As at the 2001 census, the ward had a population of 9081. The neighbourhood has a younger population than the national average, with some 77% of residents being aged under 45, compared to 60% nationally. This is also reflected in the average age of the residents at 29, compared to 37 nationally.

Around 90% of the properties in the neighbourhood are terraced properties or flats. The vast majority of the properties were originally council-owned, with over one-third remaining owned by the local authority of other social landlords.

There is an ethnically diverse population in the neighbourhood, with a large proportion (17.3%) of black and ethnic minority groups represented. This is reflected in the area's large Hindu and Muslim populations which are both well above the national averages at 9% and 5% respectively.
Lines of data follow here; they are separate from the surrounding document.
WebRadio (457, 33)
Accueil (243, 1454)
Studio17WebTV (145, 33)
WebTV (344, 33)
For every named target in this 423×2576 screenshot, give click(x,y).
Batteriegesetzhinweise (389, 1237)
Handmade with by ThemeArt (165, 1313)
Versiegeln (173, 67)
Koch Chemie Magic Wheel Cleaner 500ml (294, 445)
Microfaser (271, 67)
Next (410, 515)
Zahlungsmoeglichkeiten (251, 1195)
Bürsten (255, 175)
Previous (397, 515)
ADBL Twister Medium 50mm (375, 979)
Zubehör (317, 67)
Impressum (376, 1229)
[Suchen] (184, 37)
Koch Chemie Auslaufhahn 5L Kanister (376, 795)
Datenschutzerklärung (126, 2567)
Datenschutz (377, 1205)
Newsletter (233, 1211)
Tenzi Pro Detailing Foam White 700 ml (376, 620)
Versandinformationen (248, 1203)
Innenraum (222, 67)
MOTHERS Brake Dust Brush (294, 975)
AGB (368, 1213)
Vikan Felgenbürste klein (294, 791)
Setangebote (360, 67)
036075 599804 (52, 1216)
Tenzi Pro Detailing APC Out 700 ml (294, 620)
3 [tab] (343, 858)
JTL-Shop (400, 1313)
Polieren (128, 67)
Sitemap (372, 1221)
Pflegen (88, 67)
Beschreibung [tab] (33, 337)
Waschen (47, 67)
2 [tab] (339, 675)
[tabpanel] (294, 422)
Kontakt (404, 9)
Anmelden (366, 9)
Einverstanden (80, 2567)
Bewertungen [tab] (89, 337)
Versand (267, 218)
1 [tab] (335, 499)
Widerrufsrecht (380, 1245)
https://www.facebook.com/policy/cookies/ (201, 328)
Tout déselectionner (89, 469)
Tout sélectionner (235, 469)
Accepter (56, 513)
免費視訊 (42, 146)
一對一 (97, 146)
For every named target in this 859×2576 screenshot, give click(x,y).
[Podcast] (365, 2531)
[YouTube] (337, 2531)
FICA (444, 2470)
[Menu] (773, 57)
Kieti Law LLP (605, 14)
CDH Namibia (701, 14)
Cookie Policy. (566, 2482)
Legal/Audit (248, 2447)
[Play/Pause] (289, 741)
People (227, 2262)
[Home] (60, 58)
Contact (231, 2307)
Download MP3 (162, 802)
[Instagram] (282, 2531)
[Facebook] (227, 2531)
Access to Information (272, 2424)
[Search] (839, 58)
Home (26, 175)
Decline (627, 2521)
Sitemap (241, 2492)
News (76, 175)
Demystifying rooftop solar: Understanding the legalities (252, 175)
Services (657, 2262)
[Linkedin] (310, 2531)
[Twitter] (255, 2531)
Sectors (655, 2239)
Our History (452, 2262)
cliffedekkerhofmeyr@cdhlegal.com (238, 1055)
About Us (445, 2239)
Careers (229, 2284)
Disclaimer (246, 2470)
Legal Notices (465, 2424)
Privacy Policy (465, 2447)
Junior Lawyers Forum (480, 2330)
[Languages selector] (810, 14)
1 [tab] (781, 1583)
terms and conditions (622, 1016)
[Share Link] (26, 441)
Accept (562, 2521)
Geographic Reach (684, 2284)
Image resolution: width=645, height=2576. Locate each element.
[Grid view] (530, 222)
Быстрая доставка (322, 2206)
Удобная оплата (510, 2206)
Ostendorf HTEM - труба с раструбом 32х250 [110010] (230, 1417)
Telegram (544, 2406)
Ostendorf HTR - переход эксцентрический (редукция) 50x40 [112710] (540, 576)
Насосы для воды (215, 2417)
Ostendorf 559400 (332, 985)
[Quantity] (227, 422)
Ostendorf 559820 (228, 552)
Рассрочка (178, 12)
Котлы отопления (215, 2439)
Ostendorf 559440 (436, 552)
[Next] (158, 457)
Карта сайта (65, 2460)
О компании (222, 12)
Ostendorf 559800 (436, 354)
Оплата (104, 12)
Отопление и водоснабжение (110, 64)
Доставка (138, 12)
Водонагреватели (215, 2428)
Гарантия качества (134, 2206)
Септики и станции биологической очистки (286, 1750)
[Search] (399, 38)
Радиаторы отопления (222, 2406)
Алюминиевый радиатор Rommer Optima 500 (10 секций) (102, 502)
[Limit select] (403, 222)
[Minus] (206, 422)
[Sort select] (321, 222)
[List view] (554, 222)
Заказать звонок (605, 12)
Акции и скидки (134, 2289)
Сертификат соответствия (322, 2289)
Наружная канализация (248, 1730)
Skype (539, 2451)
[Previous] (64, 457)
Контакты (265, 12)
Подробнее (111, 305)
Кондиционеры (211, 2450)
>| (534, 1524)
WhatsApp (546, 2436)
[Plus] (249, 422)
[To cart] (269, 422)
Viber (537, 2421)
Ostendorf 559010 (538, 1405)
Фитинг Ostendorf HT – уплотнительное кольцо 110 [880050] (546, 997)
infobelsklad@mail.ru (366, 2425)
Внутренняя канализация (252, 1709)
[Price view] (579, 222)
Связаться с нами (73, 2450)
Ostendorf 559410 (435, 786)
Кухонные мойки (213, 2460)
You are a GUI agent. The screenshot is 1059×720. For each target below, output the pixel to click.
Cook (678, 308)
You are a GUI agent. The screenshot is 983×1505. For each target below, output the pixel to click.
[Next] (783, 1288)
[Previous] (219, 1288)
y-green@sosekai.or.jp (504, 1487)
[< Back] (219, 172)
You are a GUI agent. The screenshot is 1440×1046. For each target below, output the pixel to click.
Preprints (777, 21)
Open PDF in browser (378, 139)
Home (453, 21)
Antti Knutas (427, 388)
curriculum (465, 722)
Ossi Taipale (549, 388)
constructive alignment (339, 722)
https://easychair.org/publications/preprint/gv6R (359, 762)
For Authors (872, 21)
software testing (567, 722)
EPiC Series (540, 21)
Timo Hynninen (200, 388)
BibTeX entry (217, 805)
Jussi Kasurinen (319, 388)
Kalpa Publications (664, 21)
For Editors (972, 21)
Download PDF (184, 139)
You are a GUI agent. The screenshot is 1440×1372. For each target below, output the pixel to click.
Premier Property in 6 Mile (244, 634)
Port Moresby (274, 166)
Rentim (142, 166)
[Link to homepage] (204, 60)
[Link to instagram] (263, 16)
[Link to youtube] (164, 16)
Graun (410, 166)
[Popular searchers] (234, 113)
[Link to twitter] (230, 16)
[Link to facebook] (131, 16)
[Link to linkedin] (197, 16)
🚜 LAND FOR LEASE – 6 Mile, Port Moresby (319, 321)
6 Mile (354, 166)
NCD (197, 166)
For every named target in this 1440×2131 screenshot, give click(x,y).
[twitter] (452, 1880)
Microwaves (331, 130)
In terms of social classification, the neighbourhood is made up of approximately 45% in the ABC1 grouping, compared to the national figures of around 51%.

==Education==
Bewbush is served by two primary schools. The first school to open in the neighbourhood was Bewbush First School in 1978. This was shortly followed by Bewbush Middle School in 1982, with Waterfield First School opening officially in 1985. Bewbush first and middle schools were closed in 2004 when the three-tier education model was amended, and a new school - Bewbush Community Primary School, though it is currently called The Bewbush Academy Primary School, opened in the middle school buildings in September of that year. At the same time, Waterfield First School was extended to become Waterfield Primary School.

==Other Facilities==
There is a Church of England church named for Saint Mary Magdalene in the west of the neighbourhood. At the neighbourhood centre, alongside the primary school is a Sure Start Children and Family Centre and a doctor's surgery. However, in March 2007, the local authority announced its intention to redevelop the area of central Bewbush. In 2009 the closure and demolition of the Bewbush Leisure Centre and The Dorsten public house took place, with the creation of a smaller pavilion style community building next to where the leisure centre had been. The new pavilion opened for use on 14 May the same year. A new park opened on 27 July 2009 on land that was previously part of Bewbush Primary School, which serves as a replacement for the old Bewbush Leisure Park. It holds various new playground equipment and England's first training area for Parkour
Public transport is provided by the Metrobus bus routes, which include the 24-hour Crawley Fastway guided bus route to the Crawley Town centre and Gatwick Airport.